The psychological sensation by which a listener can judge that two sounds with the same loudness and pitch are dissimilar. Timber quality is conveyed by harmonics and other high frequencies
o Perception of timber is related to the relative energies of different acoustic spectral components

Question 23

Attack (timbre)

Answer 23

The part of a sound during which amplitude increases (onset)

Question 24

Decay (timbre)

Answer 24

The part of a sound during which amplitude decreases (offset)

Question 25

Grouping by onset

Answer 25

sound components that begin at the same time are likely to be heard as they come from the same source

Question 26

Similarity (gestalt)

Answer 26

sounds that are similar to each other tend to be grouped into streams

Question 27

Common fate (gestalt)

Answer 27

grouping sounds by onset

Question 28

Familiarity (gestalt)

Answer 28

you get used to certain sounds which makes it easier to sperate them from others (e.g. your name)

Question 29

Good continuation (gestalt)

Answer 29

the continuous auditory stream is heard to continue behind the masking sound (perceptual restoration effect)

Question 30

Precedence effect

Answer 30

If there is only a short delay between two sounds, then sound is perceived to come only from the that started playing the sound first. It means that we perceive sound as coming from its source, rather than from many different directions at once.

Question 31

JEFFRESS NEURAL COINCIDENCE MODEL OF AUDITORY LOCALIZATION (Birds)

Answer 31

Model that proposes that neurons are wired so they each receive signals from two ears

Question 32

Coincidence detectors

Answer 32

Neurons that only fire when both signals coincide by arriving at same time at neuron

Question 33

How does coincidence of auditory localisation work

Answer 33

 Axons transmit signals from left and right ear to neurons (= circles).
 Sound in front – Signals start simultaneously in channels and meet at middle neuron (5), causing it to fire.
 Sound to the right – Signal starts in right channel first and signals meet at neuron closer to left ear (3), causing it to fire.

Question 34

ITD curves explained

Answer 34

When ITD tuning curves are measured in humans, curves are broader than in birds.

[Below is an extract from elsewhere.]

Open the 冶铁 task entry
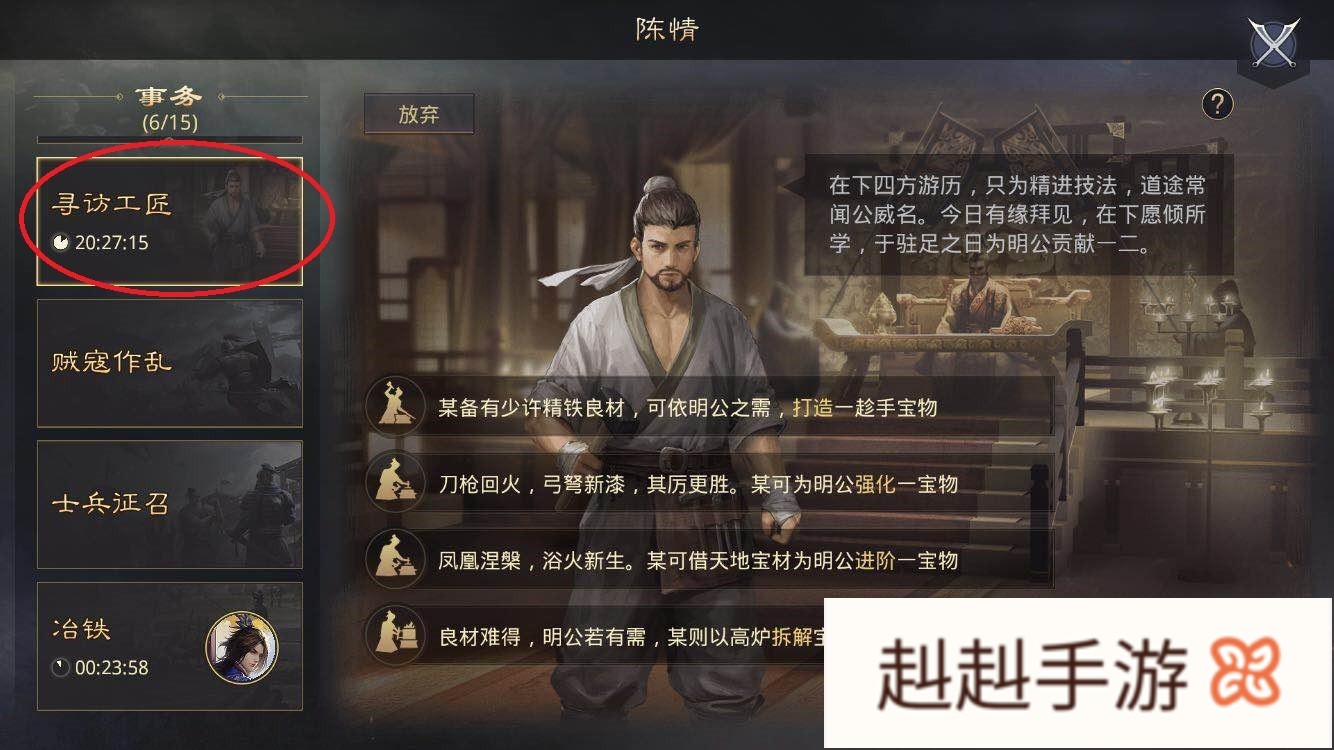1334x750 pixels. pos(170,646)
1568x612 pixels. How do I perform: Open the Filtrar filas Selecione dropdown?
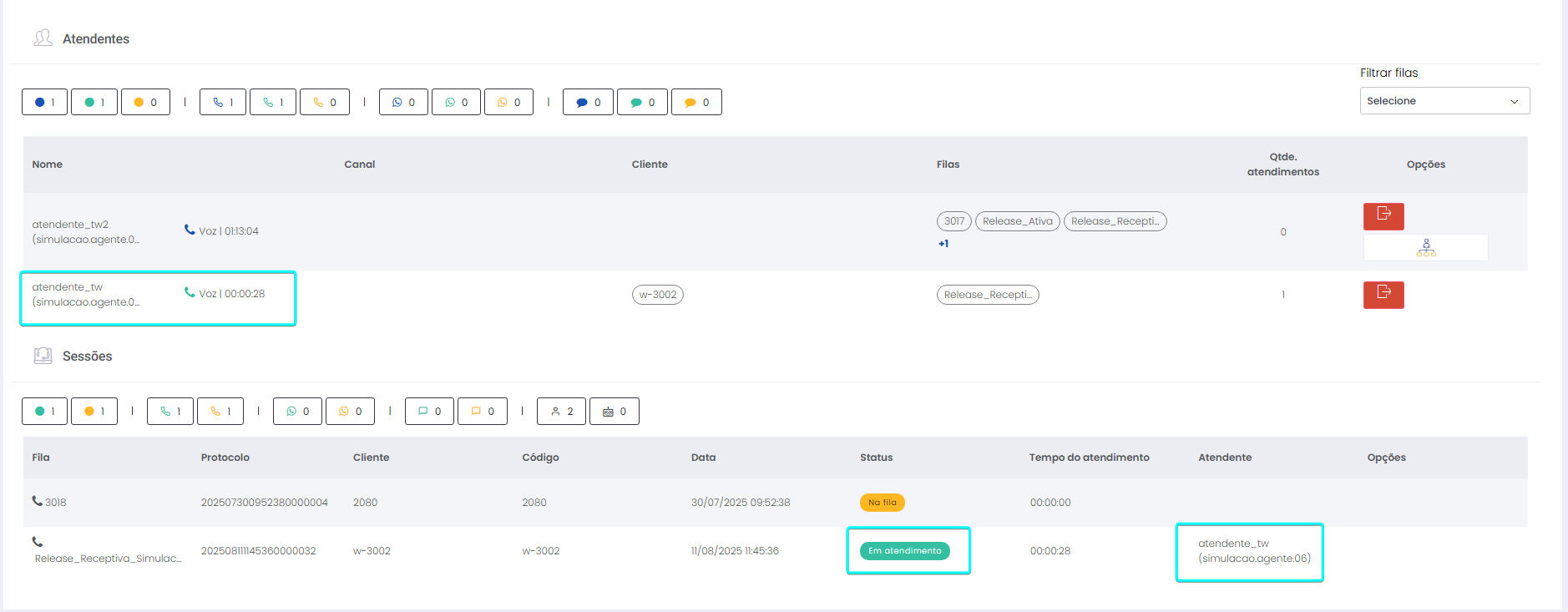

Therefore, it was proposed that coding for localization is based on broadly tuned neurons for humans and sharply tuned neurons for birds.
 Broadly tuned neurons in right hemisphere respond when sound is coming from left, while those in left hemisphere respond when sound is coming from right.
 How much these neurons fire indicates the location of sound. If sound is in left side, right hemispheric neurons respond faster.
 Distributed code – Code of localization for mammals because ITD is determined by firing of many broadly tuned neurons working together.